§ **Énoncé du problème**
Recopiez le passage de la critique de L'Art d'aimer compris entre « Pour qui suit » et « regretter le traitement. », inclusivement, en remplaçant « zébulon » par « lutin ».

:: Texte fourni ::

Jean Claude Gallotta recrée L’Art d’aimer d’après La Chamoule ou l’Art d’aimer qu’il avait créé pour sa compagnie en 1997. 

Autant l'écrire d'emblée, pour cet opus, L'Art d'Aimer, Jean-Claude Gallotta n'a pas excessivement forcé son talent… Mais comme il en a beaucoup, il lui a suffi de coudre des bouts de petits bonheurs dispersés au long d'une œuvre profuse et largement marquée par cet amour de l'amour que célèbre la création pour le ballet d'Avignon. Cela marche absolument avec cette fraîcheur adolescente, concentrée et jamais grave, cette désinvolture sautillante qui fait l'essence de la danse de Gallotta et qui a manifestement ravi des danseurs d'autant plus joyeux qu’ils retrouvaient le  plateau et le public après une longue disette.

Illusoire de chercher une quelconque adaptation de l'ouvrage d'Ovide, succession d'aventures historiques et mythologiques entrecoupées de conseils de séduction et de réflexions personnelles… Cela ne permettrait guère une illustration sinon sous une forme anecdotique, défaut que prévient Jean-Claude Gallotta en piochant quelques émotions érotiques dans la meilleure des sources : son œuvre… 

Galerie photo © Mickael & Cédric Studio Delestrade 

Pour qui suit quelque peu le parcours foisonnant de ce chorégraphe prolixe (pour mémoire Ulysse, premier opus majeur, date de 1981 et l'auteur n'a pas cessé depuis !) cet Art d'Aimer tient du florilège. Et cela commence immédiatement quand deux femmes entrent à jardin, posant l'une après l'autre, dans une marche lente, cette étrange attitude en seconde qui fait comme signature de la danse de Gallotta. Mais il y a aussi l'atmosphère toute de tension, portée par ces femmes que l'on sent d'autant plus puissantes qu'un zébulon à lunettes (Anthony Beignard) aux allures sautillantes, sorte de double gestuel de Gallotta, quoique plus petit, entre et exprime quelques velléités de flirt, avant de se faire non rabrouer mais rabaisser. Et qui semble, se roulant par terre, ne pas trop regretter le traitement.

:::
:: Données fournies ::

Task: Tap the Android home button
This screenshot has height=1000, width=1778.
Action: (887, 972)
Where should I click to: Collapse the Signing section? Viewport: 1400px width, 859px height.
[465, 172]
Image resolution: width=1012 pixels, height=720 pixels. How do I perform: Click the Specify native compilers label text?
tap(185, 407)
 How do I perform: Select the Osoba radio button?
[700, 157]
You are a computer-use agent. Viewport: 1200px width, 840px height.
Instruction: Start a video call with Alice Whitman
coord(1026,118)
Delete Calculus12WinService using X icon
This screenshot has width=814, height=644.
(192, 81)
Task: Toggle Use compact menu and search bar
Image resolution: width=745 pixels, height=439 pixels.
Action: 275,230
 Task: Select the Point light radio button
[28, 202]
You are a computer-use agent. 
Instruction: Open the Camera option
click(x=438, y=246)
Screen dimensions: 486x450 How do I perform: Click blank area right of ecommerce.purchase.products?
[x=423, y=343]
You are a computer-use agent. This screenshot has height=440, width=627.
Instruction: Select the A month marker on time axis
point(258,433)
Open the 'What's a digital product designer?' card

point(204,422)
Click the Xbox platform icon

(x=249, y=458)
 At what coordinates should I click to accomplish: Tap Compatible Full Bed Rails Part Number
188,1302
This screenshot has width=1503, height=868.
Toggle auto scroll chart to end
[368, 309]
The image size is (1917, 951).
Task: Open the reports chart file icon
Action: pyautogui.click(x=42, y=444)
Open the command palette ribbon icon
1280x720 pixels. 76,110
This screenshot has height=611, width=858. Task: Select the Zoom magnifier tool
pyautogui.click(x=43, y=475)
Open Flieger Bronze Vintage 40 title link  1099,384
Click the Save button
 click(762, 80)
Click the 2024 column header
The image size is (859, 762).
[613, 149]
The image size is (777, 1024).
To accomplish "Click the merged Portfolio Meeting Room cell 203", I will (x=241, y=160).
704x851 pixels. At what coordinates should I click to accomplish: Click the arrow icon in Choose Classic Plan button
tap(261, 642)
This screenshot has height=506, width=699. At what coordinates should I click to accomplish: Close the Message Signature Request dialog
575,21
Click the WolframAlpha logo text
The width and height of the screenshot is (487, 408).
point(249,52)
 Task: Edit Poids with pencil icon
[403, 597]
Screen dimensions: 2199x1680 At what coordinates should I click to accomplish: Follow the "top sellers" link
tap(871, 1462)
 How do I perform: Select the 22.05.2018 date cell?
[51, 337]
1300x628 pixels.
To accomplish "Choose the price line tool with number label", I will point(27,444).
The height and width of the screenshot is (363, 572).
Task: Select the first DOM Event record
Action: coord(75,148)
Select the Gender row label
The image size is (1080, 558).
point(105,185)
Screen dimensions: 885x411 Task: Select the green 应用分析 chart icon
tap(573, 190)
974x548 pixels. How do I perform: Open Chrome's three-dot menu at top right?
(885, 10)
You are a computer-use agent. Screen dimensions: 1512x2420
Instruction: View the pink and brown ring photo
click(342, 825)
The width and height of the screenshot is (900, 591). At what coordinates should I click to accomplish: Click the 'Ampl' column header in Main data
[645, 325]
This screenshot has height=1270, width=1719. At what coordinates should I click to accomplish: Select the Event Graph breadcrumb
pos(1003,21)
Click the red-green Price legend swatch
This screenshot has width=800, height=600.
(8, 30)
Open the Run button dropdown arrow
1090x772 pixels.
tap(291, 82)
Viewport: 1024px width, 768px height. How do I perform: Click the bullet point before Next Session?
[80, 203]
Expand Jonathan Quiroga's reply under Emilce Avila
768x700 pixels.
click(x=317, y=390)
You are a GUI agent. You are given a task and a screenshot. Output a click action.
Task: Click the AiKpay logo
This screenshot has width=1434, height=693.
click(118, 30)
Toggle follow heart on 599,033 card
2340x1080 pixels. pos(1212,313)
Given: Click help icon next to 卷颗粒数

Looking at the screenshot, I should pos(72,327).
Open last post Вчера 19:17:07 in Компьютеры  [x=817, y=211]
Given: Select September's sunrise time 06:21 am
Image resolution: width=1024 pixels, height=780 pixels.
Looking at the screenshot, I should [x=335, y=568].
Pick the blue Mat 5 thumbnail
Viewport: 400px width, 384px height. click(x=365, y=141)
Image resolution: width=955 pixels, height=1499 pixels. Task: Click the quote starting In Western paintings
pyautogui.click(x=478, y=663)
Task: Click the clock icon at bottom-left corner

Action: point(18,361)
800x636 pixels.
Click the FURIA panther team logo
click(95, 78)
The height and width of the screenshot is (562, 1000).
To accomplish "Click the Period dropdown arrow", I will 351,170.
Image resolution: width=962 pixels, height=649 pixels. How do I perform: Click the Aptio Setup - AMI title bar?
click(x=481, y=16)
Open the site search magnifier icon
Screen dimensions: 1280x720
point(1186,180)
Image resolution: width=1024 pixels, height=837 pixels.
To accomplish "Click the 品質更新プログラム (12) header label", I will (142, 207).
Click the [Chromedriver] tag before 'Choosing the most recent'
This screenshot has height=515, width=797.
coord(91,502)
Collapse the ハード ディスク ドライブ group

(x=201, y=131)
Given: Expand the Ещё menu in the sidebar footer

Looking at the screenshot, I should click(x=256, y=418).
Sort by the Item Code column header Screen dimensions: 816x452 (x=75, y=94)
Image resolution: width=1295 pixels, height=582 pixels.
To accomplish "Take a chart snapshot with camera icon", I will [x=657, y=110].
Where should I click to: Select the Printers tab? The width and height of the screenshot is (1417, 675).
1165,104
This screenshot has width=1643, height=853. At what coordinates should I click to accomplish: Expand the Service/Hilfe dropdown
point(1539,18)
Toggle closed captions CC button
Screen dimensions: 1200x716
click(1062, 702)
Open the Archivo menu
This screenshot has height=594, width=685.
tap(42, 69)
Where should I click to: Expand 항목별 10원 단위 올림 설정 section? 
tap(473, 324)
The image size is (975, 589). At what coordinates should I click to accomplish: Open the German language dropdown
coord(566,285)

:::

§ **Résultat de l'exercice**
Pour qui suit quelque peu le parcours foisonnant de ce chorégraphe prolixe (pour mémoire Ulysse, premier opus majeur, date de 1981 et l'auteur n'a pas cessé depuis !) cet Art d'Aimer tient du florilège. Et cela commence immédiatement quand deux femmes entrent à jardin, posant l'une après l'autre, dans une marche lente, cette étrange attitude en seconde qui fait comme signature de la danse de Gallotta. Mais il y a aussi l'atmosphère toute de tension, portée par ces femmes que l'on sent d'autant plus puissantes qu'un lutin à lunettes (Anthony Beignard) aux allures sautillantes, sorte de double gestuel de Gallotta, quoique plus petit, entre et exprime quelques velléités de flirt, avant de se faire non rabrouer mais rabaisser. Et qui semble, se roulant par terre, ne pas trop regretter le traitement.